The size of the ICH was another factor demonstrating that larger ICH volume ≥ 30 cm3 was associated with unfavorable outcomes in our study (OR 1.39, 95% CI 1.13–2.11, P = 0.05). Numerous researchers found that ICH volume was a very strong predictor of functional outcome and mortality [33, 34].

In our study, supratentorial ICH was found to be significantly accompanied by favorable outcomes in comparison to infratentorial ICH (OR 1.51, 95% CI 1.27–2.42 and P = 0.02). Similarly, Ruiqi Chen et al. 2019 concluded that cerebellar and brain stem ICH associated with higher case fatality and poor outcomes [35]. However, a population-based study of the influence of ICH location on outcome stated that the impact of supratentorial ICH location on outcome stays hazy [36].

The multivariate logistic regression analysis was accomplished for the proper time for control of blood pressure showed that diastolic blood pressure 1 h after admission, systolic BP 6 h after admission, and systolic blood pressure 24 h after admission were accompanied by the favorable outcome. Similarly, Huan-Xin et al. 2018 concluded that high systolic or diastolic blood pressure during 24 h of ICH onset is accompanied by the 90-day neurological outcome, and the first 24-h BP plays a critical role in the neurological outcome of hemorrhagic stroke [37]. Also, the second Intensive Blood Pressure Reduction in the Acute Cerebral Hemorrhage Trial (INTERACT2) assessed the predictive value of BP variability in outcomes for ICH patients (within 6 h after symptom onset) targeting BP levels to lower than 140 mmHg. BP was measured five times during the first 24 h and twice daily until day 7 after ICH onset [38]. Moreover, the Stroke Acute Management with Urgent Risk Factor Assessment and Improvement studies included patients within 3 h after symptom onset with initial SBP exceeding 180 mmHg. The SBP was lowered to 120–160 mmHg [39]. In our study, the systolic blood pressure 6 h after admission was significantly lower in patients with better outcomes (OR 2.22, 95% CI 1.86–2.87, and P = 0.005). So, it is very important to decrease the blood pressure within 6 h after hospitalization. Lower systolic blood pressure 24 h after admission to the hospital was significantly associated with a more favorable outcome group (P = 0.01). Consequently, intensive blood pressure control is necessary from hospital admission up to the following 24 h. In INTERACT2 study [40], a serious decrease of systolic blood pressure ≤ 140 mmHg in patients with acute spontaneous ICH did not affect the primary outcome. However, the analysis of the modified Rankin scale suggested that intensive therapy improved the outcomes.

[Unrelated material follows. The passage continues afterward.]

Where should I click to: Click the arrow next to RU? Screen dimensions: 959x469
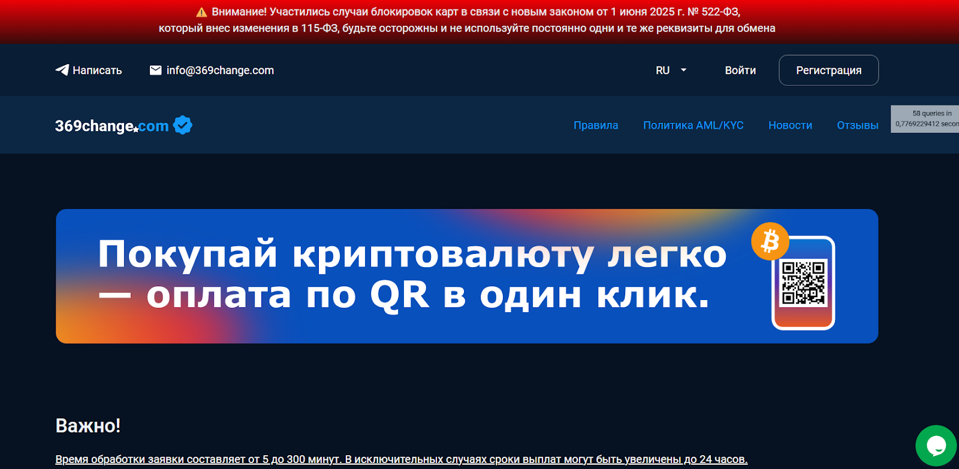coord(683,70)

The cut-off estimation of systolic BP 6 h after admission to the hospital was 135 mmHg. The study of Krista Lim-Hing and Fred Rincon 2017 demonstrated a tendency toward hematoma growth from baseline to 24 h in the intensive treatment group (SBP > 140 mmHg) [21].

However, our results demonstrated that BP at discharge was not associated with significant difference in the outcome (P = 0.122). Accordingly, intensive blood pressure control of at least 24 h after admission to the hospital was the most important. Stacy Chu and Lauren Sansing 2017 and Qureshi et al. 2010 mentioned that patients who had more aggressive SBP reduction in the first 24 h demonstrated patterns toward diminished hematoma expansion and better outcomes [41, 42].

Limitations

Our study had several limitations; first, it was a single-center observational study. However, our hospital is the most famous reference center in Mansoura City for critical neurological patients. The second was the inclusion and exclusion criteria that restrict the eligibility of patients. The third limitation was a relatively short observation which may underestimate or overestimate clinical benefits or loss of efficacy of management of hypertension in cases of ICH.

Conclusion

Younger ages, a better level of consciousness at admission to hospital, and lower sBP 6 h after admission to hospital were the most significant predictors of favorable outcomes in patients with acute spontaneous intracerebral hemorrhage. Anti-hypertension medication must be initiated immediately after the diagnosis of ICH is confirmed to bring down the BP in the first 6 h after hospitalization.